You see that is printed "green" "5.3" "house"
which is index 3 (green
), index 4 (5.3
) and index 5 (house
), as you requested.
Writing out each index you want would be hard if you wanted a lot of values, e.g. slicing elements 5 to 50 of a big list. Fortunately, the seq
function generates sequences of numbers, e.g.
my_list <- c(3, 5, "green", 5.3, "house", 100, 1)
my_slice <- my_list[seq(3,5)]
print(my_slice)
In this case, seq(3,5)
generates the sequence of numbers from 3 to 5 inclusive. It is thus the same as c(3,4,5)
. You can add an optional third argument to seq
that gives the step, e.g. seq(1,9,2)
will be the sequence of odd numbers between 1 and 9, while seq(10,1,-1)

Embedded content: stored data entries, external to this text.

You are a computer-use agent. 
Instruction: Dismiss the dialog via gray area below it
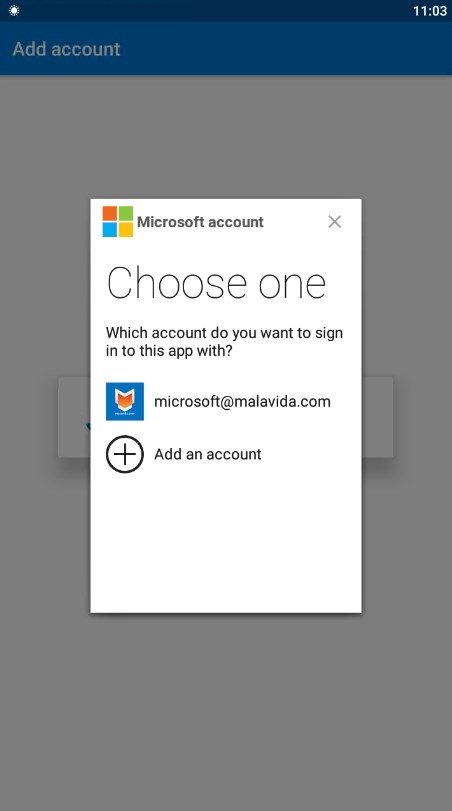click(226, 711)
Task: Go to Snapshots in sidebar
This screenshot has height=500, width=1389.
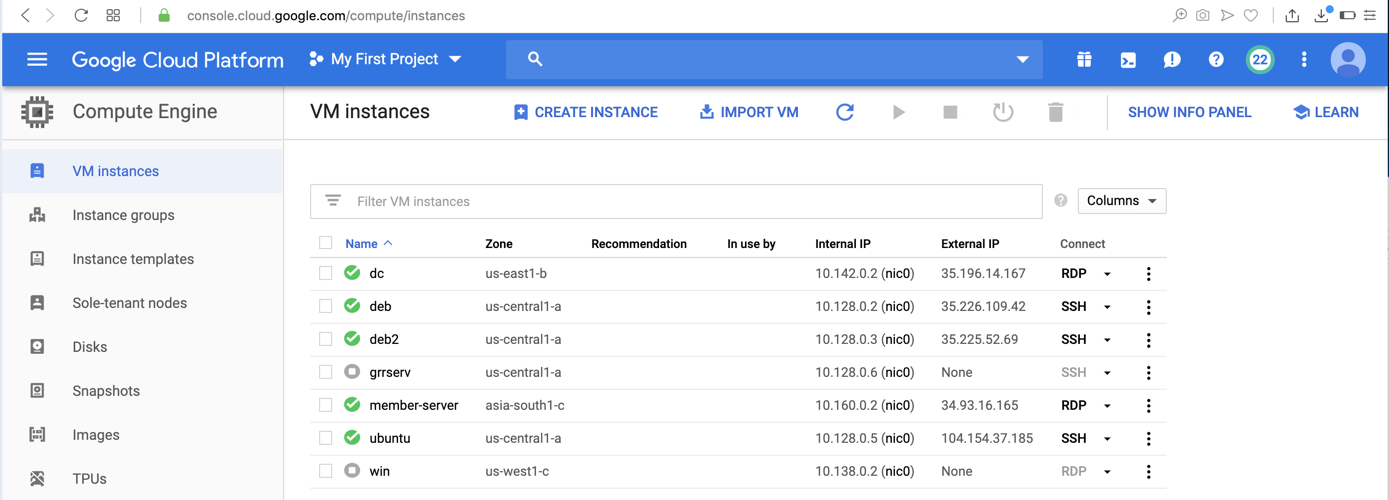Action: (106, 391)
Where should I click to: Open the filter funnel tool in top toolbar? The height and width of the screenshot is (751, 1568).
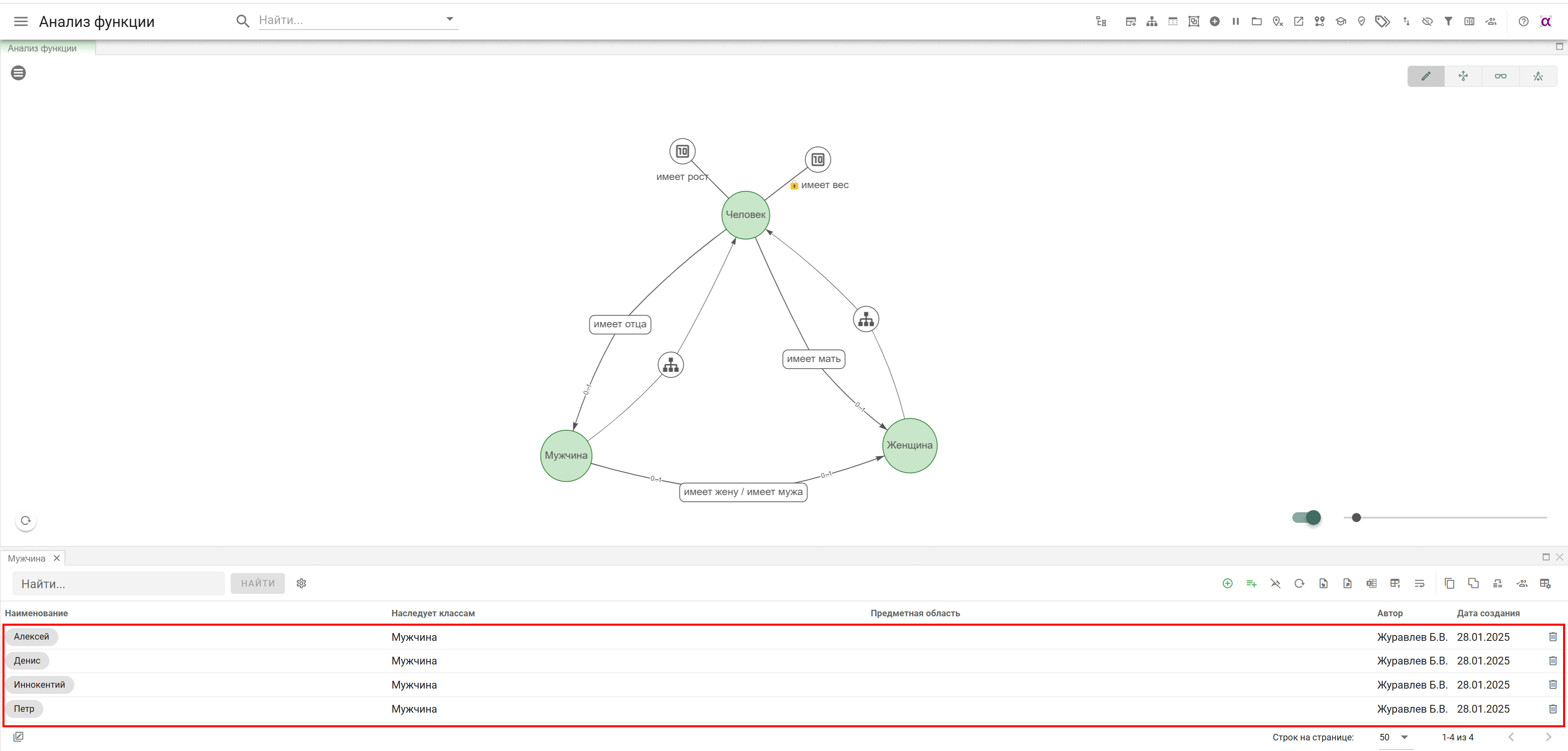[x=1448, y=21]
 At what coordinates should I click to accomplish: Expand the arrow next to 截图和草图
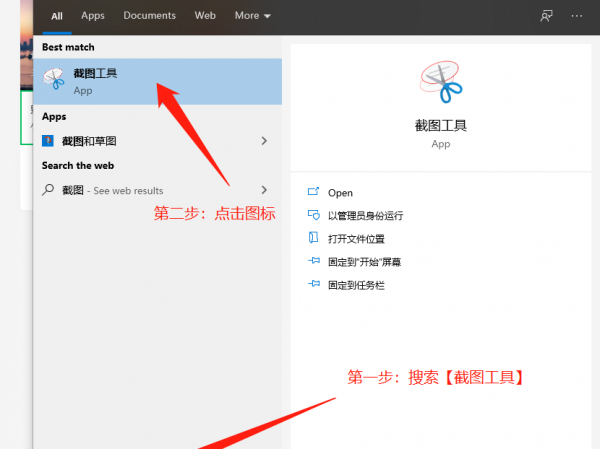coord(264,141)
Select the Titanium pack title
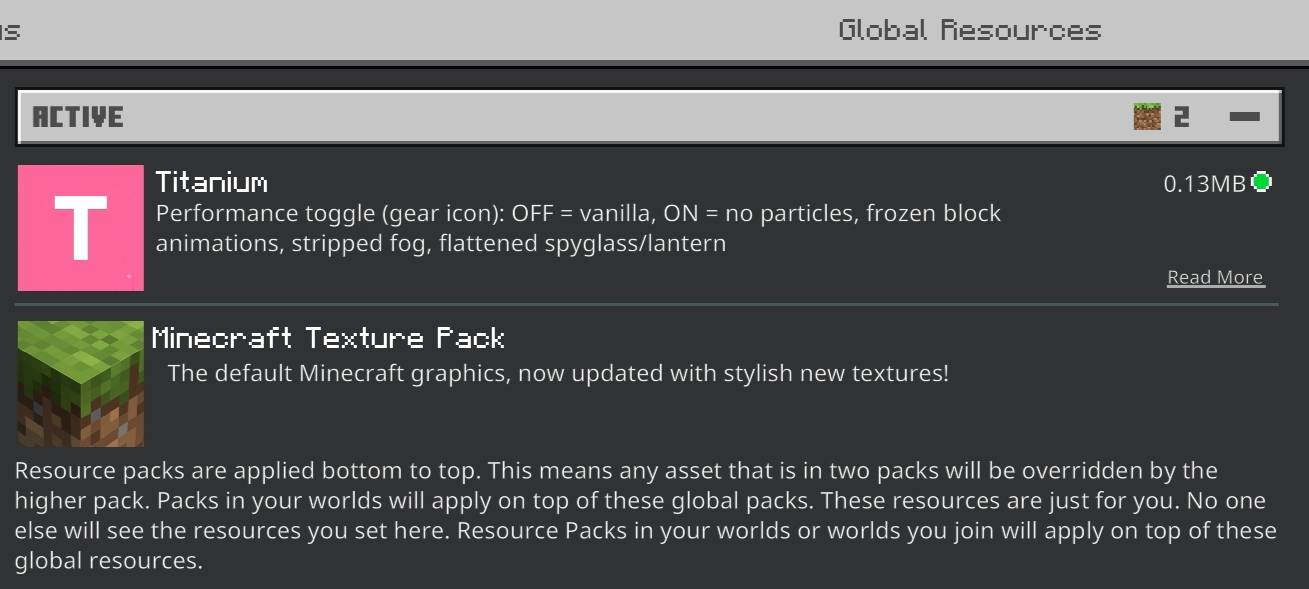This screenshot has height=589, width=1309. point(212,182)
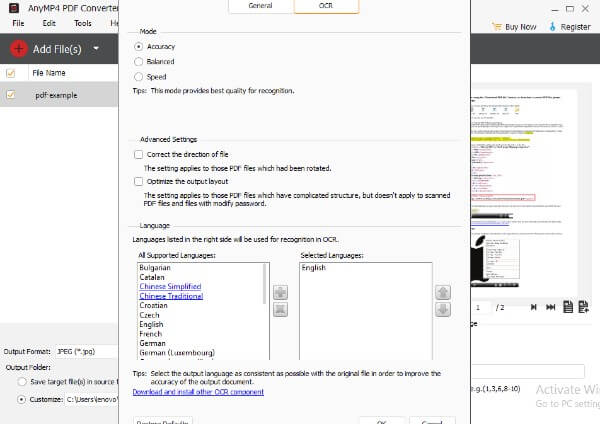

would be a countdown from 10 to 1.
You can use negative indicies to mask out elements from a list. For example:
my_list <- c("red", "green", "blue")
print(my_list[-1])
print(my_list[-2])
print(my_list[-3])
will print
[1] "green" "blue"
[1] "red" "blue"
[1] "red" "green"
This is because my_list[-1]
means “everything except the element at index 1”, thus meaning "green" "blue"
. Similarly, my_list[-3]
means “everything except the element at index 3”, thus meaning "red" "green"
.
You can mask out multiple indicies at once, e.g.

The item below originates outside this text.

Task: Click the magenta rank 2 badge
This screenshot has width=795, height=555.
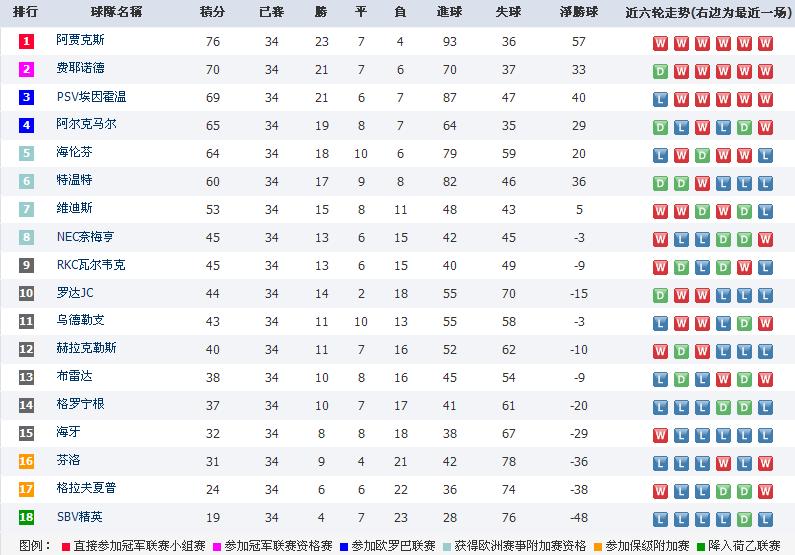Action: [26, 69]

my_list <- c("red", "green", "blue")
print(my_list[c(-1, -2)])
would print [1] "blue"
, as we have masked out the items at indicies 1 and 2.
You can also mask by passing in a list of booleans (true or false values) that has the same size as the list, e.g.
my_list <- c("red", "green", "blue")
print(my_list[c(FALSE, TRUE, FALSE)])
would print [1] "green"
, as this is the only value whose index is TRUE
in the list of passed booleans. Equally:
my_list <- c("red", "green", "blue")
print(my_list[c(TRUE, FALSE, TRUE)])
would now print [1] "red" "blue"
, as the value green
is masked by FALSE
, while red
and blue
are both masked as TRUE
.
EXERCISE
Edit your
list.R
to print various slices of your list. Make sure you understand why you get anNA
(if you do).
Note that you can also use slices to update items in a list. For example;
my_list <- c("cat", "dog", 261)
my_list[c(1,3)] <- c("fish","horse")
print(my_list)
would print
[1] "fish" "dog" "horse"
because we have updated the items at indicies 1 and 3 with the items fish
and horse
. You must make sure that the number of indicies matches the number of items that are updated.
In addition to updating a list, you can add items to the end of your list by using the append
function:
my_list <- c("cat", "dog")
my_list <- append(my_list, "horse")
print(my_list)
other_list <- c("fish", "zebra")
my_list <- append(my_list, other_list)
print(my_list)
Append takes two arguments; the list, and then the item (or items) you want to append to the list. It appends the item(s) onto a copy of the list, which is returned.
The combine (c
) function does a very similar job to append
, and so you may see it used to append items too, e.g.
my_list <- c("cat", "dog")
my_list <- c(my_list, "horse")
print(my_list)
other_list <- c("fish", "zebra")
my_list <- c(my_list, other_list)
print(my_list)
In my opinion, your code should be descriptive, and so describe the intent of what you want to do. Thus, I recommend using append
when you want to append items onto the end of a list, and use c
only when you want to combine or create a collection.